UNIX Shell/Command-Line Primer

I’ll start with un-intuitive things that took me the longest to learn. It can be hard to figure out what are command line programs, and what commands are built-in to bash… sometimes there is both a program version and a shell version! Eg, test. It’s very UNIX-y to have even the most basic things be programs, like ls. Some things must be built-in, like fg/bg (foreground and background jobs), for, etc.

You get help with programs using --help or man. You get help with bash built-ins using help (eg, help for). I’m pretty sure built-ins override programs if they have the same name. You can check if a program exists with whereis. help on it’s own gives a listing of commands. Some examples of commands that are built-in and programs:

echo
true/false
[      (sic!)
kill

There are basically three categories of UNIX shell:

  • simple standards-compliant (POSIX) shell: /bin/sh
  • bash-compatible: /usr/bin/bash, zsh
  • non-bash compatible: ksh, csh, fish, xonsh, etc

For things to run on any UNIX machine (including macOS), stick to POSIX shell… but in reality bash is almost always installed (is it default on macOS? I don’t know. It isn’t on FreeBSD). The bash/zsh/csh thing is like emacs/vi. You can see which you are running with echo $0.
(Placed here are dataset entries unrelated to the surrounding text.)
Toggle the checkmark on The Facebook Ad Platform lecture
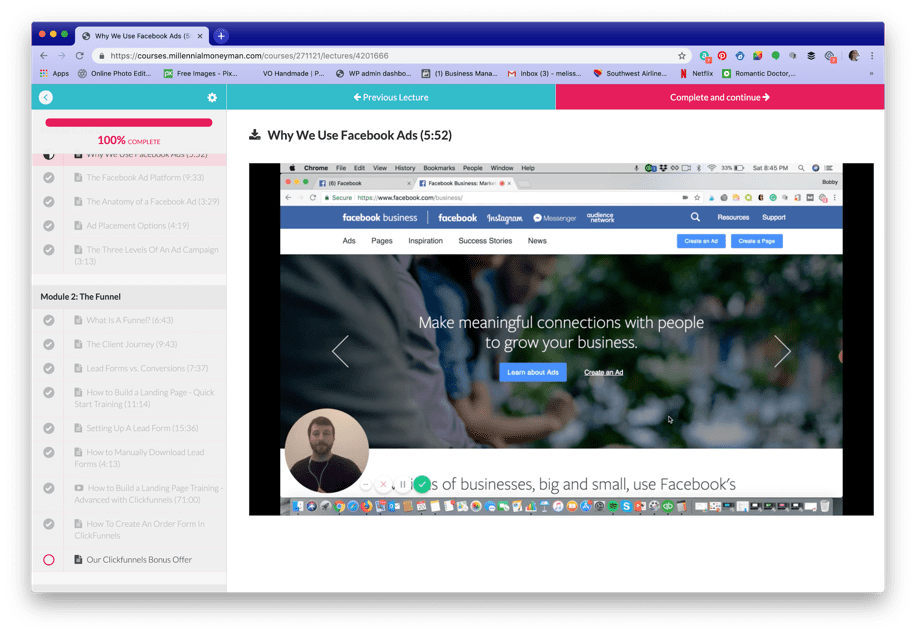This screenshot has width=914, height=633. click(x=48, y=178)
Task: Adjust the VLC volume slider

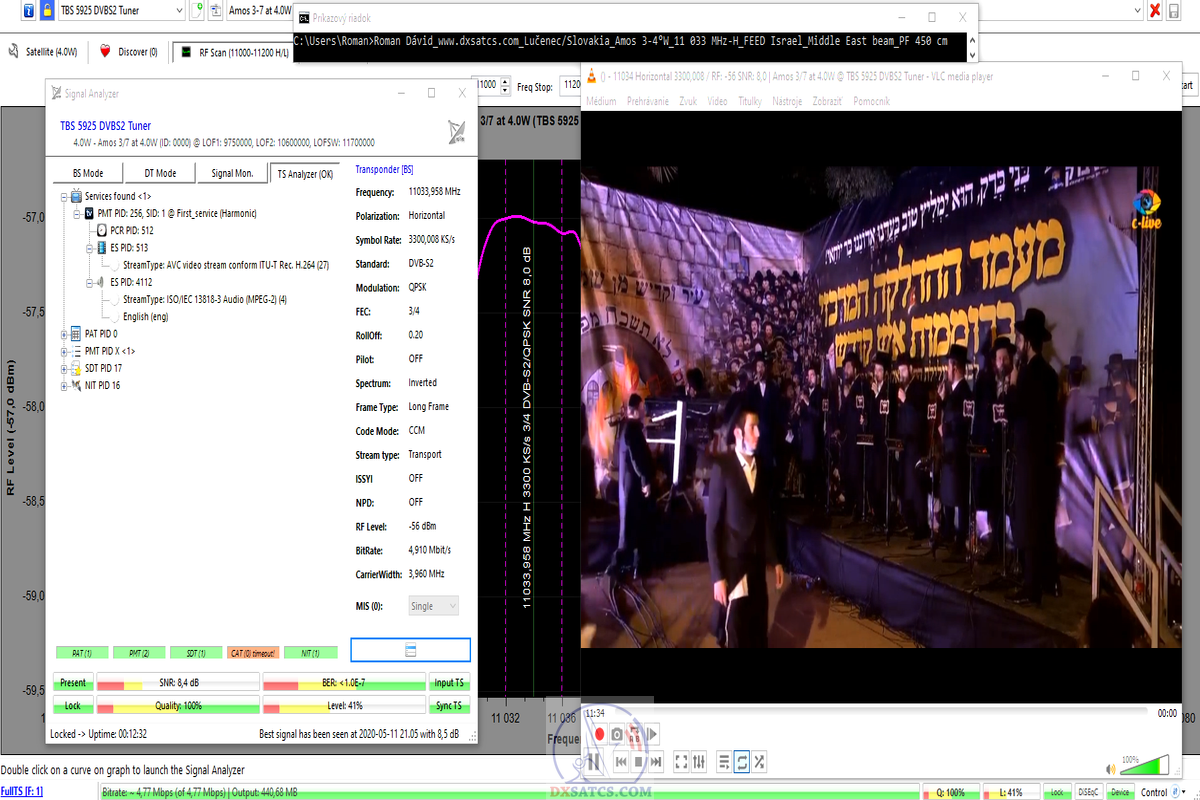Action: click(1143, 766)
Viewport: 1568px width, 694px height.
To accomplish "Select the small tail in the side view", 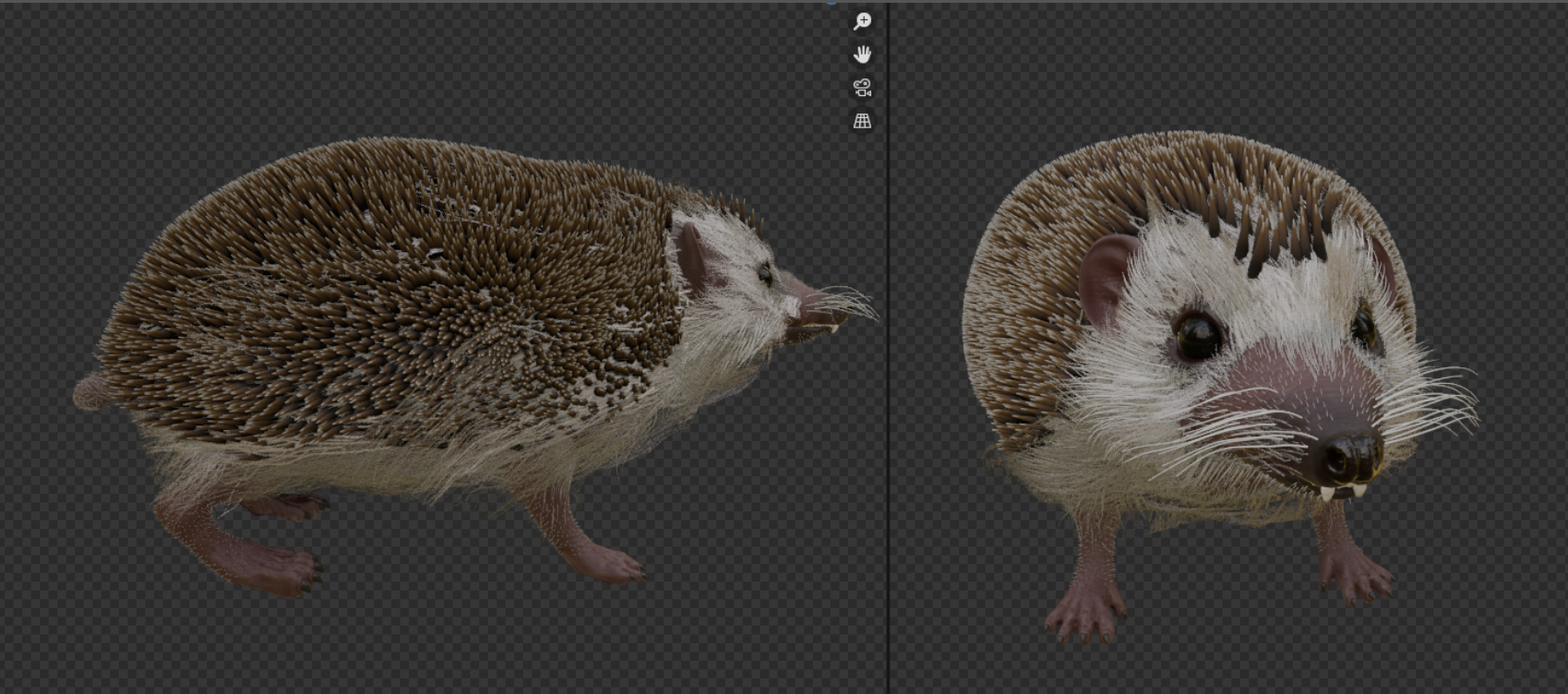I will [90, 392].
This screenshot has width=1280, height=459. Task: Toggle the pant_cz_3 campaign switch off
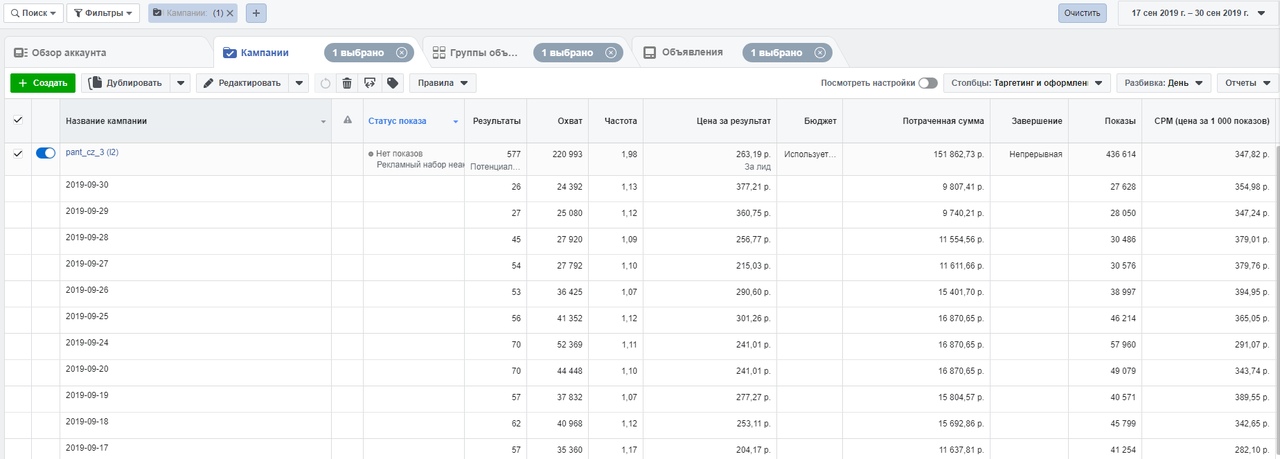tap(45, 153)
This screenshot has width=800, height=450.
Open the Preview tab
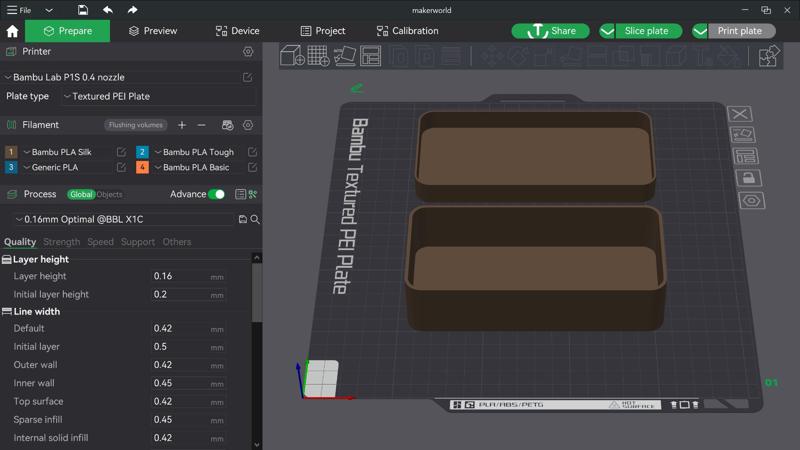coord(153,31)
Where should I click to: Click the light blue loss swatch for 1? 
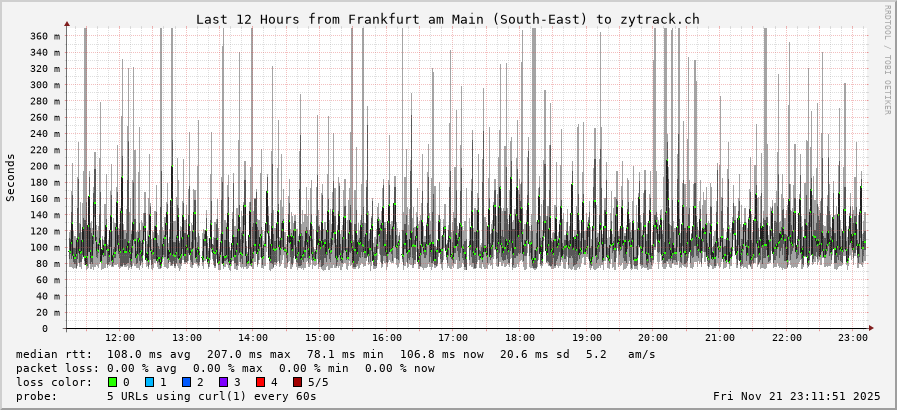point(149,382)
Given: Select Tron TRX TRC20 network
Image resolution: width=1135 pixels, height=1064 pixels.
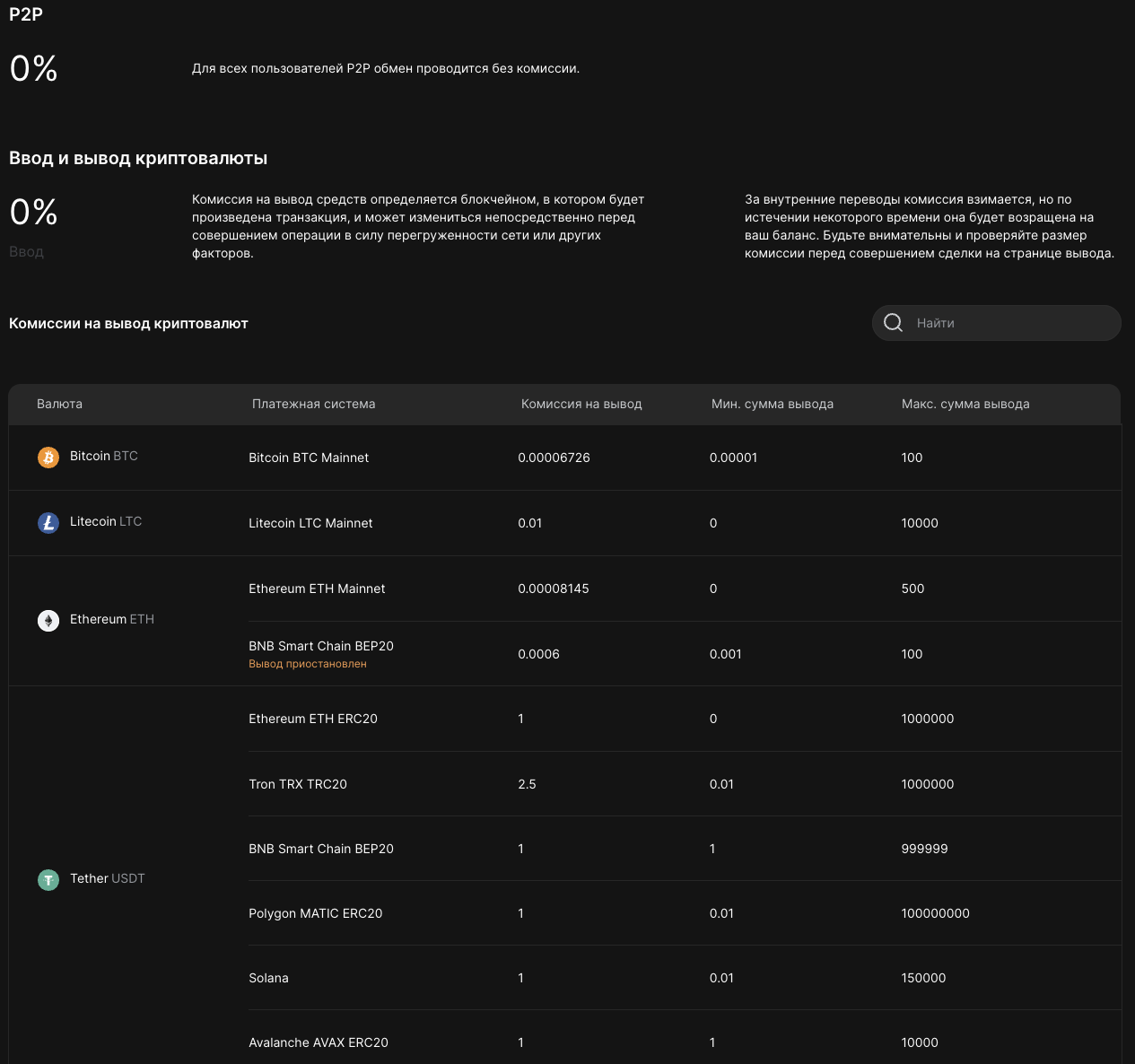Looking at the screenshot, I should point(298,784).
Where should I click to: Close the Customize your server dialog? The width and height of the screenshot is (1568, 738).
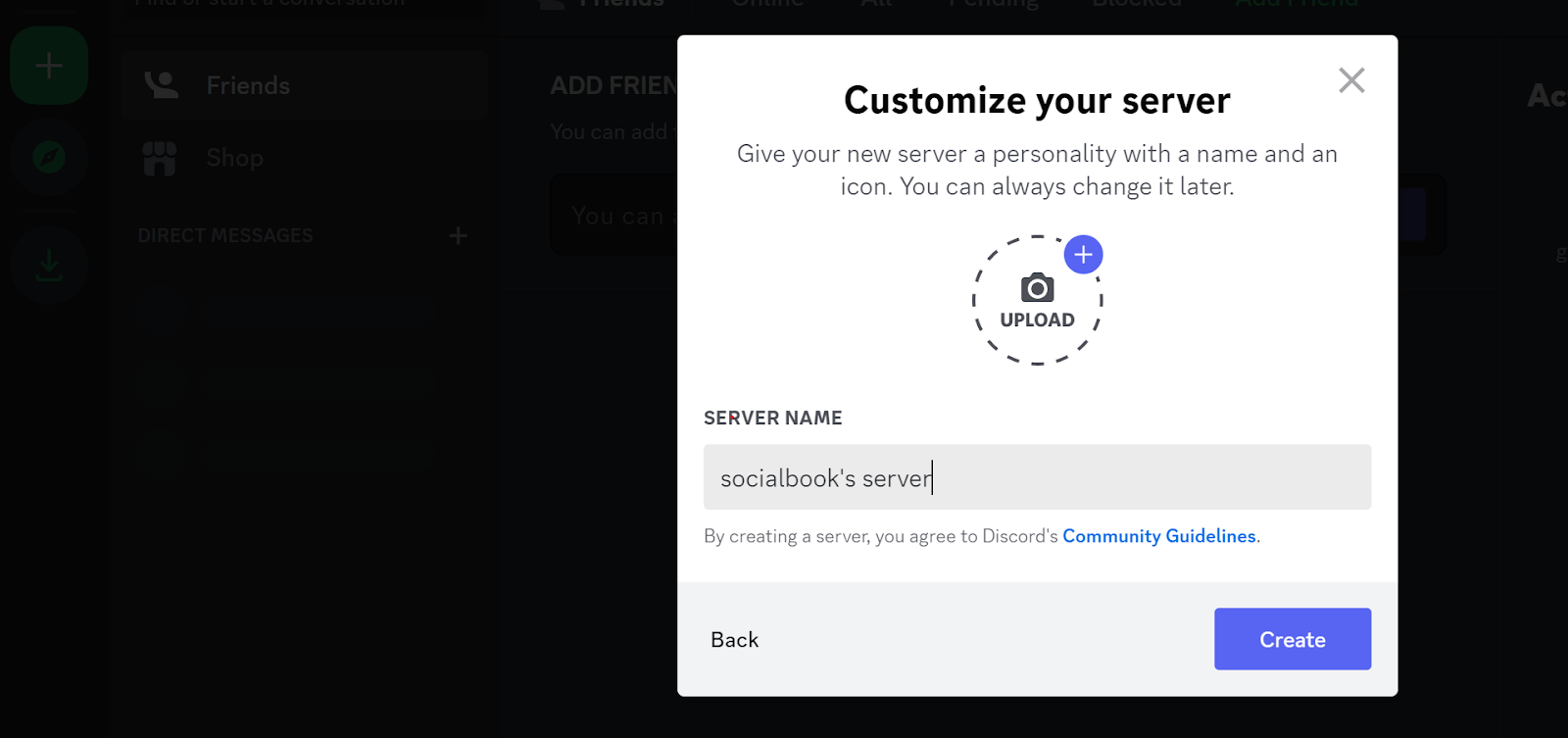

To make a script on UNIX, you make the file executable (chmod +x thefile.sh), and add a “shebang” line (the #! is called “shebang”):

#!/usr/bin/bash

You can put any program on shebang line, and the body of the file will be passed to that program:

#!/usr/bin/python3

or

#!/usr/bin/parallel

For portability, and to avoid issues like “python3 is installed under /opt, not /usr/bin”, you can do this:

#!/usr/bin/env python3

The “env” will look up the program by name on the $PATH.

To do a for loop in one line you do:

for l in `ls /somedir`; do echo $l; done

In a script, for better legibility:

for l in `ls /somedir`; do
    echo $l
done

If statements:

if [ -e /some/file ]; do echo 'file exists'; fi

if [ -e /some/file ]; do
    echo 'file exists'
fi

You’ll see those brackets (single [ or double [[), and it took me forever to learn about them… help [ and help if are not helpful, you need help test.

Specific Commands

There are a bajillion command line commands. Here are some helpful categories…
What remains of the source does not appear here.